**TASK GOAL:**
Can you write out each of the entries below word for word, with no changes at all?

**MATERIAL PROVIDED:**
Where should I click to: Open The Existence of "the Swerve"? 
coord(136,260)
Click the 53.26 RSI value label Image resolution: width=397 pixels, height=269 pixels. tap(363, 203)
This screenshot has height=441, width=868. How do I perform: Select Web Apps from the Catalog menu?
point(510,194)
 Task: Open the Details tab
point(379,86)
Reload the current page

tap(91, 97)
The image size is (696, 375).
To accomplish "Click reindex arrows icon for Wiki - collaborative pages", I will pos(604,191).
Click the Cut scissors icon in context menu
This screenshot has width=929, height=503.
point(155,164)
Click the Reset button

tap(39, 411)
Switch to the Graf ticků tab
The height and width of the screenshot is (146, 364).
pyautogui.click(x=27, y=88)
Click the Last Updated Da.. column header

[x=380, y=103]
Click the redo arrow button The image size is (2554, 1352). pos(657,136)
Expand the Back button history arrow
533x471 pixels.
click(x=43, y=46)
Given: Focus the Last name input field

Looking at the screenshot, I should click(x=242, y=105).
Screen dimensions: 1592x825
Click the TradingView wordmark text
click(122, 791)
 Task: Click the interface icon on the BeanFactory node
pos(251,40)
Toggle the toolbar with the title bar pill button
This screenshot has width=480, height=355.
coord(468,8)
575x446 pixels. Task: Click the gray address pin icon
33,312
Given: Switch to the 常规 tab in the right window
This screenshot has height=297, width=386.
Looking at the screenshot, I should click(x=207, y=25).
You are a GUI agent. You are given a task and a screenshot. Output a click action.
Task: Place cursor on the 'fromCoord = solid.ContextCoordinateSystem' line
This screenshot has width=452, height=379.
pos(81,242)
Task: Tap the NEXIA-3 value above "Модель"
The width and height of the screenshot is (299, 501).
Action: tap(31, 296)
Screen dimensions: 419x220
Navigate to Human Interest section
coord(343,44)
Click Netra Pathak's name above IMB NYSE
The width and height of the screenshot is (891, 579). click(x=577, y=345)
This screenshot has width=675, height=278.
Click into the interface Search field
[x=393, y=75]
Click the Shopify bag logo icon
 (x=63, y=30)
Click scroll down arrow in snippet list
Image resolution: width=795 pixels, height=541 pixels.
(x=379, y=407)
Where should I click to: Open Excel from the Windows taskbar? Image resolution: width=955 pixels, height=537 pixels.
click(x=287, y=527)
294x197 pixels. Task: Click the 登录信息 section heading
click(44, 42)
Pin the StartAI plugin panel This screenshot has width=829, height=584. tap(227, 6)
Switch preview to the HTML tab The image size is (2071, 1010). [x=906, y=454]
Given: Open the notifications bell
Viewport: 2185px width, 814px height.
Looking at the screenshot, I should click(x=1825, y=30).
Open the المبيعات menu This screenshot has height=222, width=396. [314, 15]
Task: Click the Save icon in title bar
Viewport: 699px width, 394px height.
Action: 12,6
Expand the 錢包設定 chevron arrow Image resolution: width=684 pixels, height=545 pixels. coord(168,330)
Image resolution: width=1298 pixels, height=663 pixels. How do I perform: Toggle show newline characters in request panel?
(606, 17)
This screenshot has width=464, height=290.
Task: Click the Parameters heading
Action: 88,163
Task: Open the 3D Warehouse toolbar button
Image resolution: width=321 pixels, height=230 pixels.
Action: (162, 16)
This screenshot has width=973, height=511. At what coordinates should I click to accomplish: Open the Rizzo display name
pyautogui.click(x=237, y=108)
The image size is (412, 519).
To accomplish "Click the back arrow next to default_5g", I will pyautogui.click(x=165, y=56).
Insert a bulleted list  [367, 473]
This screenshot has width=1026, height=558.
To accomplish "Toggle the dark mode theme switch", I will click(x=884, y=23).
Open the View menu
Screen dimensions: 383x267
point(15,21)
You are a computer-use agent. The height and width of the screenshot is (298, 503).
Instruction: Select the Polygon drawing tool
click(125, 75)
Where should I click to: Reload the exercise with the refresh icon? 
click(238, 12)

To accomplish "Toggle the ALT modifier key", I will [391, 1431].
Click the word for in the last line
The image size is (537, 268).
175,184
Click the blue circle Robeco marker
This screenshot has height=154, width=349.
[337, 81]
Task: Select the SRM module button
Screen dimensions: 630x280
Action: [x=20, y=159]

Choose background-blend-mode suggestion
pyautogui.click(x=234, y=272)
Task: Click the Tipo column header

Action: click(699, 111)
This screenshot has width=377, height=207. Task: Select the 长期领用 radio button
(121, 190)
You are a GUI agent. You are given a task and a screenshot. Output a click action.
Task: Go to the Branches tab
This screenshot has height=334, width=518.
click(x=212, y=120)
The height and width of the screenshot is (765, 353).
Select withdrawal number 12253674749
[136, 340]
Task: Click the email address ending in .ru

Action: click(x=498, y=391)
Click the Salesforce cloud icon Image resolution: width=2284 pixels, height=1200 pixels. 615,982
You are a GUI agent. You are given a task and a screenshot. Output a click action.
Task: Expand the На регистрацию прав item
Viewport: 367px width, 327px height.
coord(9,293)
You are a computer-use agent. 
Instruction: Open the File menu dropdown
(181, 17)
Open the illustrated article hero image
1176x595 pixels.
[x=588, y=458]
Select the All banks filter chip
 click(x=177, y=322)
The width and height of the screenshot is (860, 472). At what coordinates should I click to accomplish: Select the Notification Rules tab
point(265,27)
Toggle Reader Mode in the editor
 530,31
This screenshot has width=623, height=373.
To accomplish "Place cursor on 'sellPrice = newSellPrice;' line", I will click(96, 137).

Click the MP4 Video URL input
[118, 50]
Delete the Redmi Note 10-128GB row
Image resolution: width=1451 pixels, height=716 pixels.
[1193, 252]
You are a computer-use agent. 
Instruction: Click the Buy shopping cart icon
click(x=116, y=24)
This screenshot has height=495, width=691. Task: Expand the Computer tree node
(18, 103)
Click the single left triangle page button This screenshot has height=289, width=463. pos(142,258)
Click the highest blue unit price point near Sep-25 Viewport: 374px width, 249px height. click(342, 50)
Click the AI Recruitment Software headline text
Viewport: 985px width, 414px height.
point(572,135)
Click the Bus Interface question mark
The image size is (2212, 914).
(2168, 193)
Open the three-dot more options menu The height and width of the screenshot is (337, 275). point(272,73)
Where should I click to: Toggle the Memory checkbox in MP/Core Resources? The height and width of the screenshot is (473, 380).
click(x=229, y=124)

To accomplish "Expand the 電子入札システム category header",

**RESPONSE TO THIS EXERCISE:**
Where should I click to: Open The Existence of "the Swerve"? 
coord(136,260)
Click the 53.26 RSI value label Image resolution: width=397 pixels, height=269 pixels. tap(363, 203)
This screenshot has height=441, width=868. How do I perform: Select Web Apps from the Catalog menu?
point(510,194)
 Task: Open the Details tab
point(379,86)
Reload the current page

tap(91, 97)
The image size is (696, 375).
To accomplish "Click reindex arrows icon for Wiki - collaborative pages", I will pos(604,191).
Click the Cut scissors icon in context menu
This screenshot has width=929, height=503.
point(155,164)
Click the Reset button

tap(39, 411)
Switch to the Graf ticků tab
The height and width of the screenshot is (146, 364).
pyautogui.click(x=27, y=88)
Click the Last Updated Da.. column header

[x=380, y=103]
Click the redo arrow button The image size is (2554, 1352). pos(657,136)
Expand the Back button history arrow
533x471 pixels.
click(x=43, y=46)
Given: Focus the Last name input field

Looking at the screenshot, I should click(x=242, y=105).
Screen dimensions: 1592x825
Click the TradingView wordmark text
click(122, 791)
 Task: Click the interface icon on the BeanFactory node
pos(251,40)
Toggle the toolbar with the title bar pill button
This screenshot has width=480, height=355.
coord(468,8)
575x446 pixels. Task: Click the gray address pin icon
33,312
Given: Switch to the 常规 tab in the right window
This screenshot has height=297, width=386.
Looking at the screenshot, I should click(x=207, y=25).
You are a GUI agent. You are given a task and a screenshot. Output a click action.
Task: Place cursor on the 'fromCoord = solid.ContextCoordinateSystem' line
This screenshot has width=452, height=379.
pos(81,242)
Task: Tap the NEXIA-3 value above "Модель"
The width and height of the screenshot is (299, 501).
Action: tap(31, 296)
Screen dimensions: 419x220
Navigate to Human Interest section
coord(343,44)
Click Netra Pathak's name above IMB NYSE
The width and height of the screenshot is (891, 579). click(x=577, y=345)
This screenshot has width=675, height=278.
Click into the interface Search field
[x=393, y=75]
Click the Shopify bag logo icon
 (x=63, y=30)
Click scroll down arrow in snippet list
Image resolution: width=795 pixels, height=541 pixels.
(x=379, y=407)
Where should I click to: Open Excel from the Windows taskbar? Image resolution: width=955 pixels, height=537 pixels.
click(x=287, y=527)
294x197 pixels. Task: Click the 登录信息 section heading
click(44, 42)
Pin the StartAI plugin panel This screenshot has width=829, height=584. tap(227, 6)
Switch preview to the HTML tab The image size is (2071, 1010). [x=906, y=454]
Given: Open the notifications bell
Viewport: 2185px width, 814px height.
Looking at the screenshot, I should click(x=1825, y=30).
Open the المبيعات menu This screenshot has height=222, width=396. [314, 15]
Task: Click the Save icon in title bar
Viewport: 699px width, 394px height.
Action: 12,6
Expand the 錢包設定 chevron arrow Image resolution: width=684 pixels, height=545 pixels. coord(168,330)
Image resolution: width=1298 pixels, height=663 pixels. How do I perform: Toggle show newline characters in request panel?
(606, 17)
This screenshot has width=464, height=290.
Task: Click the Parameters heading
Action: 88,163
Task: Open the 3D Warehouse toolbar button
Image resolution: width=321 pixels, height=230 pixels.
Action: (162, 16)
This screenshot has width=973, height=511. At what coordinates should I click to accomplish: Open the Rizzo display name
pyautogui.click(x=237, y=108)
The image size is (412, 519).
To accomplish "Click the back arrow next to default_5g", I will pyautogui.click(x=165, y=56).
Insert a bulleted list  [367, 473]
This screenshot has width=1026, height=558.
To accomplish "Toggle the dark mode theme switch", I will click(x=884, y=23).
Open the View menu
Screen dimensions: 383x267
point(15,21)
You are a computer-use agent. The height and width of the screenshot is (298, 503).
Instruction: Select the Polygon drawing tool
click(125, 75)
Where should I click to: Reload the exercise with the refresh icon? 
click(238, 12)

To accomplish "Toggle the ALT modifier key", I will [391, 1431].
Click the word for in the last line
The image size is (537, 268).
175,184
Click the blue circle Robeco marker
This screenshot has height=154, width=349.
[337, 81]
Task: Select the SRM module button
Screen dimensions: 630x280
Action: [x=20, y=159]

Choose background-blend-mode suggestion
pyautogui.click(x=234, y=272)
Task: Click the Tipo column header

Action: click(699, 111)
This screenshot has width=377, height=207. Task: Select the 长期领用 radio button
(121, 190)
You are a GUI agent. You are given a task and a screenshot. Output a click action.
Task: Go to the Branches tab
This screenshot has height=334, width=518.
click(x=212, y=120)
The height and width of the screenshot is (765, 353).
Select withdrawal number 12253674749
[136, 340]
Task: Click the email address ending in .ru

Action: click(x=498, y=391)
Click the Salesforce cloud icon Image resolution: width=2284 pixels, height=1200 pixels. 615,982
You are a GUI agent. You are given a task and a screenshot. Output a click action.
Task: Expand the На регистрацию прав item
Viewport: 367px width, 327px height.
coord(9,293)
You are a computer-use agent. 
Instruction: Open the File menu dropdown
(181, 17)
Open the illustrated article hero image
1176x595 pixels.
[x=588, y=458]
Select the All banks filter chip
 click(x=177, y=322)
The width and height of the screenshot is (860, 472). At what coordinates should I click to accomplish: Select the Notification Rules tab
point(265,27)
Toggle Reader Mode in the editor
 530,31
This screenshot has width=623, height=373.
To accomplish "Place cursor on 'sellPrice = newSellPrice;' line", I will click(96, 137).

Click the MP4 Video URL input
[118, 50]
Delete the Redmi Note 10-128GB row
Image resolution: width=1451 pixels, height=716 pixels.
[1193, 252]
You are a computer-use agent. 
Instruction: Click the Buy shopping cart icon
click(x=116, y=24)
This screenshot has height=495, width=691. Task: Expand the Computer tree node
(18, 103)
Click the single left triangle page button This screenshot has height=289, width=463. pos(142,258)
Click the highest blue unit price point near Sep-25 Viewport: 374px width, 249px height. click(342, 50)
Click the AI Recruitment Software headline text
Viewport: 985px width, 414px height.
point(572,135)
Click the Bus Interface question mark
The image size is (2212, 914).
(2168, 193)
Open the three-dot more options menu The height and width of the screenshot is (337, 275). point(272,73)
Where should I click to: Toggle the Memory checkbox in MP/Core Resources? The height and width of the screenshot is (473, 380).
click(x=229, y=124)

To accomplish "Expand the 電子入札システム category header",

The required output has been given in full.